** PROVIDED MATERIAL follows **

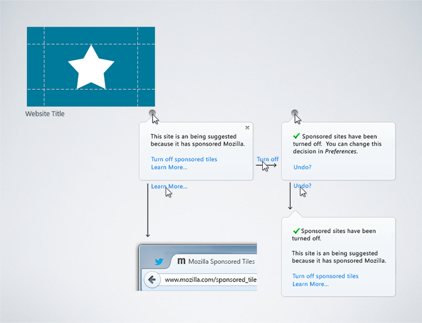Click the 'Undo?' link below the Preferences popup

302,186
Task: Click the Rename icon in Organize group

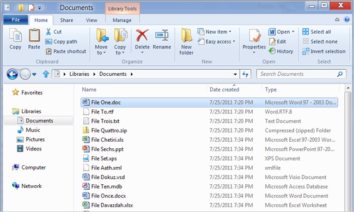Action: 162,35
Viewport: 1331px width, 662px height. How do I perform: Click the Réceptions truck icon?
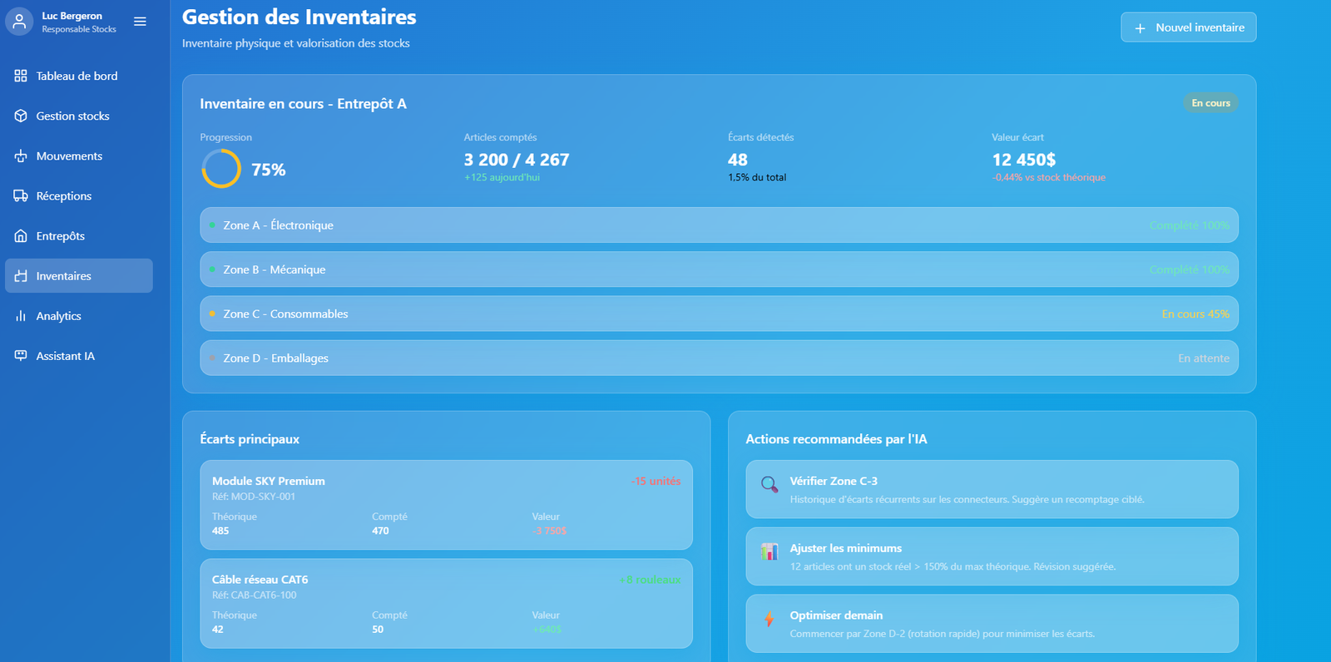pos(21,196)
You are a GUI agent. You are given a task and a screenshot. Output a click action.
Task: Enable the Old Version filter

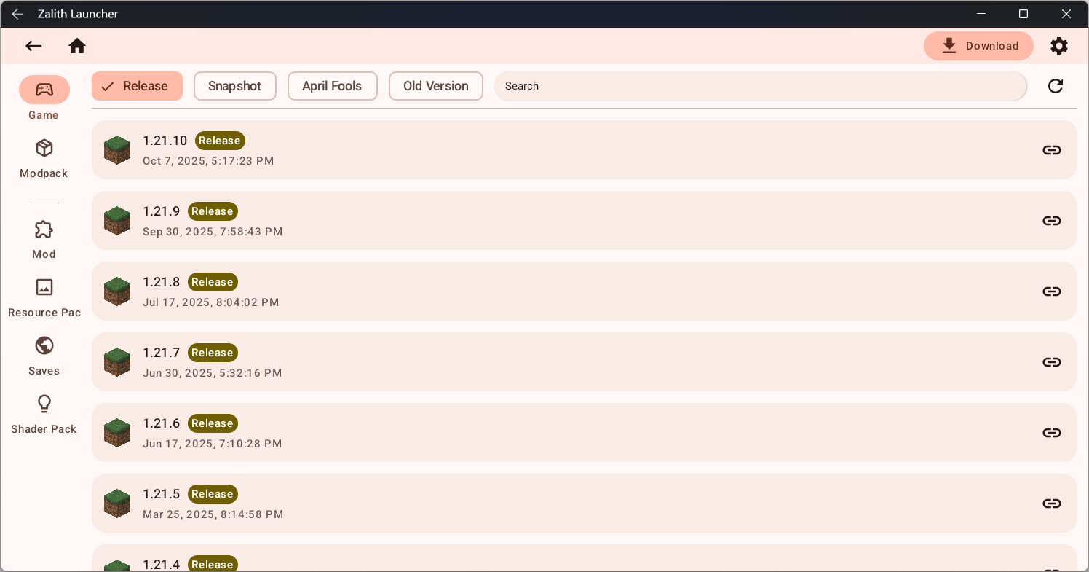[435, 86]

** End of PROVIDED MATERIAL **

WHAT YOU NEED TO DO -
Needed here is only the span from the line with "Task: Click the Rename icon in Organize group" through the last line of the entries, copied exactly with both ends and without pictures.

ANSWER BOX -
Task: Click the Rename icon in Organize group

Action: 162,35
Viewport: 1331px width, 662px height. How do I perform: Click the Réceptions truck icon?
pos(21,196)
You are a GUI agent. You are given a task and a screenshot. Output a click action.
Task: Enable the Old Version filter

[435, 86]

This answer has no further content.